List every line in the entries below that contains the string "tool", matching case exactly.

### [Given entries]
+++

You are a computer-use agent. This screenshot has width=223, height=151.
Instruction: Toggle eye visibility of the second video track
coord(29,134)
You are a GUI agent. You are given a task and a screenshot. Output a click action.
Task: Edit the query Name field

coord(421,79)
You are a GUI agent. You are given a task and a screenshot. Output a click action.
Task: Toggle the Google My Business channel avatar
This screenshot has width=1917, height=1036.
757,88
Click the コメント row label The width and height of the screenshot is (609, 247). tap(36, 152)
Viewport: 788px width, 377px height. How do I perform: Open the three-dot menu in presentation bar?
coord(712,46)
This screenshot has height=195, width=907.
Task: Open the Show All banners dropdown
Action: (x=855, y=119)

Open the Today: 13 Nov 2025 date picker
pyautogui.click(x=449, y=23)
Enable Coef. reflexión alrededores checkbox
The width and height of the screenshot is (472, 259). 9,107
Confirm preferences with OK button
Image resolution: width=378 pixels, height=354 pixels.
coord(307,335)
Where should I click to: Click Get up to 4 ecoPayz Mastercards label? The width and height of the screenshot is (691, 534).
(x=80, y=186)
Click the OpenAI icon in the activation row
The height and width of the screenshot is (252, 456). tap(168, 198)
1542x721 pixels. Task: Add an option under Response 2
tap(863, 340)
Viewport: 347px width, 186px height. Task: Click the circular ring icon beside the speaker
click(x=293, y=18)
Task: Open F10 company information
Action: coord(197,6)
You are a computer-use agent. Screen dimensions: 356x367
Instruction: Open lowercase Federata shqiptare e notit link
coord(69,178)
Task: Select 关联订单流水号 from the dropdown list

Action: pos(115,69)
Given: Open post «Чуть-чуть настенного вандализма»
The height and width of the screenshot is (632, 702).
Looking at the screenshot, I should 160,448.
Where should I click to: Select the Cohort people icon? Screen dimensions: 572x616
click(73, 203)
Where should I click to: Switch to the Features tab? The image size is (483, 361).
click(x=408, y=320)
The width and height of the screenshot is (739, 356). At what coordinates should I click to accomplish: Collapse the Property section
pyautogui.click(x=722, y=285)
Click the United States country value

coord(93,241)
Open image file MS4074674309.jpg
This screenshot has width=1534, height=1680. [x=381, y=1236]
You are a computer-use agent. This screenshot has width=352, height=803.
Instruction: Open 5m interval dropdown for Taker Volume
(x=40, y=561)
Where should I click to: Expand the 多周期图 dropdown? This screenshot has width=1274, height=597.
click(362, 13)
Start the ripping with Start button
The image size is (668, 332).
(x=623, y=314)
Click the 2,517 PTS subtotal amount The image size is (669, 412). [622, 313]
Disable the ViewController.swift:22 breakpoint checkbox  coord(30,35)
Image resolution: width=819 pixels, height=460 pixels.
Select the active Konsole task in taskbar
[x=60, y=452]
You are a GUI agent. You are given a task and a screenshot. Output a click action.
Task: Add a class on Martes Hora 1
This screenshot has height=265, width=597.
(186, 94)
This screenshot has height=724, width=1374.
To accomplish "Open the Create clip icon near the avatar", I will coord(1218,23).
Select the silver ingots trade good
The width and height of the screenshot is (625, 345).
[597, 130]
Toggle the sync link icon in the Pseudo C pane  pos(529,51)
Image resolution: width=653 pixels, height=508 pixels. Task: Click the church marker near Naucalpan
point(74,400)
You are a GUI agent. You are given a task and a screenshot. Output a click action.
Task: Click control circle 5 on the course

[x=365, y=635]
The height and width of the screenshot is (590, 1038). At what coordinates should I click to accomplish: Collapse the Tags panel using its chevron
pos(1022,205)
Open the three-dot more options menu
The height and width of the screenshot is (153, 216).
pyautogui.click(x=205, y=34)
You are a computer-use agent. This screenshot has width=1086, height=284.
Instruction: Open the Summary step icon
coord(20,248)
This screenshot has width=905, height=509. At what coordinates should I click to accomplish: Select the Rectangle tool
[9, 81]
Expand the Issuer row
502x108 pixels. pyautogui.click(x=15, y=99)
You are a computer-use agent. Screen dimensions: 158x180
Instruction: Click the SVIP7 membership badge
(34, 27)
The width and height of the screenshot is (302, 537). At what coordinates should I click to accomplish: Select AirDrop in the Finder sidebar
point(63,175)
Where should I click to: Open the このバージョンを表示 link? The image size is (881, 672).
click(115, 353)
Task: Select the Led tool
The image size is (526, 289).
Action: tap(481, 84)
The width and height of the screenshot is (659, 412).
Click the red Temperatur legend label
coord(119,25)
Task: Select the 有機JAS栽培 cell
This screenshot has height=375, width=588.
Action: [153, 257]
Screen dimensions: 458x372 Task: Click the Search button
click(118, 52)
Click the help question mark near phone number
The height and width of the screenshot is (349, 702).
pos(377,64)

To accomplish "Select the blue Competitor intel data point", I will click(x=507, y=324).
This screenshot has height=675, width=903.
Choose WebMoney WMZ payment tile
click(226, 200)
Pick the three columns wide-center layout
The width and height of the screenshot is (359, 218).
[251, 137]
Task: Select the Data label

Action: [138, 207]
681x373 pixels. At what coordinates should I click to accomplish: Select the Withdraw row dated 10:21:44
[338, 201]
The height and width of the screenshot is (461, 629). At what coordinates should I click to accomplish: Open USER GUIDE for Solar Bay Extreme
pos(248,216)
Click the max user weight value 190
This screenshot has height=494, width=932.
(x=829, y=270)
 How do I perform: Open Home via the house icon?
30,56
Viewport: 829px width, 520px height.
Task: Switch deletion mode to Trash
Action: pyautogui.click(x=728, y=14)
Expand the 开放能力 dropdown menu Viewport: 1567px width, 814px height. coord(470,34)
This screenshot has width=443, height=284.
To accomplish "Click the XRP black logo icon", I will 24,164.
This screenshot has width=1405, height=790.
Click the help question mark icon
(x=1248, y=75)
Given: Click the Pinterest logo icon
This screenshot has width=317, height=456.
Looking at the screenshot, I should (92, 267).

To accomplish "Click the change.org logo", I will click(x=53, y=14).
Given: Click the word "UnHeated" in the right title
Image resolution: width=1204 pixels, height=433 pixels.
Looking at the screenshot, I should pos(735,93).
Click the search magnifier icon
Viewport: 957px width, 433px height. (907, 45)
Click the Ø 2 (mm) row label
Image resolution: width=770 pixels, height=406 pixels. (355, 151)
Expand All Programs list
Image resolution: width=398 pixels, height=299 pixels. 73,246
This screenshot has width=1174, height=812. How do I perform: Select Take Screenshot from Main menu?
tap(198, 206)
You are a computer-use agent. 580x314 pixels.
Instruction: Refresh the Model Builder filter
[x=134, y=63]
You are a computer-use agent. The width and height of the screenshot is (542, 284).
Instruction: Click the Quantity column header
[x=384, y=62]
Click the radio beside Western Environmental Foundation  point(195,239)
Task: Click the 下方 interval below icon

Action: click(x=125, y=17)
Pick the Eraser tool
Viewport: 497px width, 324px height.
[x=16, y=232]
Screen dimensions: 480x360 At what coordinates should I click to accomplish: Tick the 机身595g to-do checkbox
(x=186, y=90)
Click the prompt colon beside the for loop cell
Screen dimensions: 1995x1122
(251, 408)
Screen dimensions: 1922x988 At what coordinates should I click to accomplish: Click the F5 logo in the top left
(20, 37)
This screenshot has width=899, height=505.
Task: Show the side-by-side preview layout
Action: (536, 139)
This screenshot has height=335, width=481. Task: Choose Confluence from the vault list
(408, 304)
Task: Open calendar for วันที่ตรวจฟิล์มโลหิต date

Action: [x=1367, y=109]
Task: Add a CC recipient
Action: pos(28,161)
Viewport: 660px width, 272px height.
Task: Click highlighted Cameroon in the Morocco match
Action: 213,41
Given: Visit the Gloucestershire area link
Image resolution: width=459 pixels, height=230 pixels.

+++

### [Answer to this exercise]
This screenshot has width=905, height=509. At what coordinates should I click to accomplish: Select the Rectangle tool
Task: Select the Led tool
Pick the Eraser tool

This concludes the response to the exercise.